In our demonstration, we use single nitrogen-vacancy (NV) centers in nanodiamonds dispersed on a coverslip glass substrate as single photon emitters. These emitters typically yield between 104 and 105 counts per second on each of the single-photon detectors in the HBT setup (when in focus) and exhibit fluorescence lifetimes between 10 and 100 ns. During the scan, when the emitters are partially out of focus, the fluorescence counts drop significantly. Consequently, in order to assess \({g}^{\left(2\right)}(0)\) via Levenberg-Marquardt (L-M) fitting with an uncertainty varying between ±0.01 to ±0.05, autocorrelation histogram acquisition times of 1 min are required per pixel. In the pulsed excitation regime, the fitting is not required to retrieve \({g}^{\left(2\right)}(0)\) as long as the pump repetition period is much longer than the emitter’s fluorescence lifetime. However, this requirement becomes somewhat impractical when the emitter lifetime is long as in the case of NV centers. The developed ML approach addresses the aforementioned problem by rapidly estimating the \({g}^{\left(2\right)}\left(x,y,0\right)\) values based on sparse HBT measurement. The main framework of the developed approach is shown in Fig. 1c. A CNN regression network is trained on a set of “sparse” autocorrelation data with short acquisition times (see the Methods section). Once trained, the CNN network estimates the \({g}^{\left(2\right)}(0)\) values, requiring an acquisition time of less than 10 s.

Machine learning assisted autocorrelation function measurement

The main building block of our ML assisted antibunching SRM technique is the CNN based regression model, used for retrieving \({g}^{(2)}(0)\) values. In this section, we highlight the structure of the CNN, its training and testing, as well as compare its performance against conventional L-M fitting. The training dataset for sparse second-order autocorrelation histograms consists of measurements performed on a set of 40 randomly dispersed nanodiamonds with NV centers on a coverslip glass substrate. Figure 2a shows the schematics of the HBT setup used for these measurements. Two avalanche detectors (D1, D2) with 30 ps jitter are connected to a pulse correlator with a 4 ps internal jitter. The co-detection events are recorded over a range of 500 ns and collected into 215 equally sized time bins. For each of the 40 emitters, hundreds of sparse autocorrelation histograms with 1 s acquisition time are collected, until the total number of co-detection events in their sum allows a precise ground truth (\({g}^{(2)}(0)\)) estimation via L-M fitting with fitting uncertainty varying between ±0.01 to ±0.05. The estimated ground truth value is then assigned as a label to the entire set of 1 s histograms.
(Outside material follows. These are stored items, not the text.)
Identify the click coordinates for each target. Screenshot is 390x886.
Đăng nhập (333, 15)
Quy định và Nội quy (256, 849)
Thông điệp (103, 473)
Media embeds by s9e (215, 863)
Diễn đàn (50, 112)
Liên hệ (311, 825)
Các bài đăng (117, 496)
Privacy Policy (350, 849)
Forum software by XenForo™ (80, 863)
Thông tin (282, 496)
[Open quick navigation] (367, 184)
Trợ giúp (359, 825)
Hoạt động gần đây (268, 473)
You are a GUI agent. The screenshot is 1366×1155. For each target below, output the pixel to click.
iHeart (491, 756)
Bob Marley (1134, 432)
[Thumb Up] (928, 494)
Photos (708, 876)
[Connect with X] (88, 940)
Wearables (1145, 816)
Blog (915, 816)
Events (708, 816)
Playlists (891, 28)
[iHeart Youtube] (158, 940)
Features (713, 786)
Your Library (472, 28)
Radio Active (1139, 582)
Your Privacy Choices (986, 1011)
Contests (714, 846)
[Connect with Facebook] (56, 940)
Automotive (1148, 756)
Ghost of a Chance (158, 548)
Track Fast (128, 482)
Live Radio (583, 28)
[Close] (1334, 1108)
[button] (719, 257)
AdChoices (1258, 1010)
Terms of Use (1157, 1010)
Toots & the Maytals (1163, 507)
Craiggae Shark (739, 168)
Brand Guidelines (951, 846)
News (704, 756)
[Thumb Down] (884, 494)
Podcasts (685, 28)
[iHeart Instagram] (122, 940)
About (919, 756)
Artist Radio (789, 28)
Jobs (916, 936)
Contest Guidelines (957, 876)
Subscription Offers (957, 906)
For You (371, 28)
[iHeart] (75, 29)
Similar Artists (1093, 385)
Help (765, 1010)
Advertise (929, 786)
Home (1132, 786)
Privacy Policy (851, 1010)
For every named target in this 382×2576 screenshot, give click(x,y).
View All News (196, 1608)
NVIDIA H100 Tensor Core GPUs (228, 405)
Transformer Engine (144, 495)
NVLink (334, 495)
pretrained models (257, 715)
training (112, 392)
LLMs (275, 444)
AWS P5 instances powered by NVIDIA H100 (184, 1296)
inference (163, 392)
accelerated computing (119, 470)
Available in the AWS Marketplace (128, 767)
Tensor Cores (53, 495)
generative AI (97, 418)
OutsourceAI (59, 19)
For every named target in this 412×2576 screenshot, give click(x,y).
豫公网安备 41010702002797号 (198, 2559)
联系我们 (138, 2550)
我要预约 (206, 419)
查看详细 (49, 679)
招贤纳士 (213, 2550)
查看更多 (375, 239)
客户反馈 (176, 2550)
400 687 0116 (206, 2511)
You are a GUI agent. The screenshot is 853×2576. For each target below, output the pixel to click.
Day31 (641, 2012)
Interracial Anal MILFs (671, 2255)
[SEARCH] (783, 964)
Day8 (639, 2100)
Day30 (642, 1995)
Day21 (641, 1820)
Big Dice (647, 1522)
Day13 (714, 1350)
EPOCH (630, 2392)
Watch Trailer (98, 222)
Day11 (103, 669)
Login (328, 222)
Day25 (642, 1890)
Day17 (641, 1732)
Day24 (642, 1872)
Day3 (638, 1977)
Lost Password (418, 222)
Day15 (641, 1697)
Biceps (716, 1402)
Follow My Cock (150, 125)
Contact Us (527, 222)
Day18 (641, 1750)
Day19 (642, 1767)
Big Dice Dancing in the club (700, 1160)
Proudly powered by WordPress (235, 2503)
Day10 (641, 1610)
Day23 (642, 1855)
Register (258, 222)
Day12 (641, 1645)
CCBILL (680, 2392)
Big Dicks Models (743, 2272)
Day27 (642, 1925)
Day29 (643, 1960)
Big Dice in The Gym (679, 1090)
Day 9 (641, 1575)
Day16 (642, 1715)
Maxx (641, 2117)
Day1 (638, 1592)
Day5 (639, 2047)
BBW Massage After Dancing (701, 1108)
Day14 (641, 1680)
We then formed all the possible combinations of 1 to 10 of these 1 s histograms to obtain training data that emulated histograms with acquisition times from 1 s to 10 s. Such a data augmentation process assumed that the emission is a process with no memory over times exceeding 1 s and allowed us to significantly extend the training dataset. More information on the training dataset collection process and augmentation is described in the Methods section. Additional details on the CNN structure and training can be found in Supplementary Section 1, Table S1 and Figure S1.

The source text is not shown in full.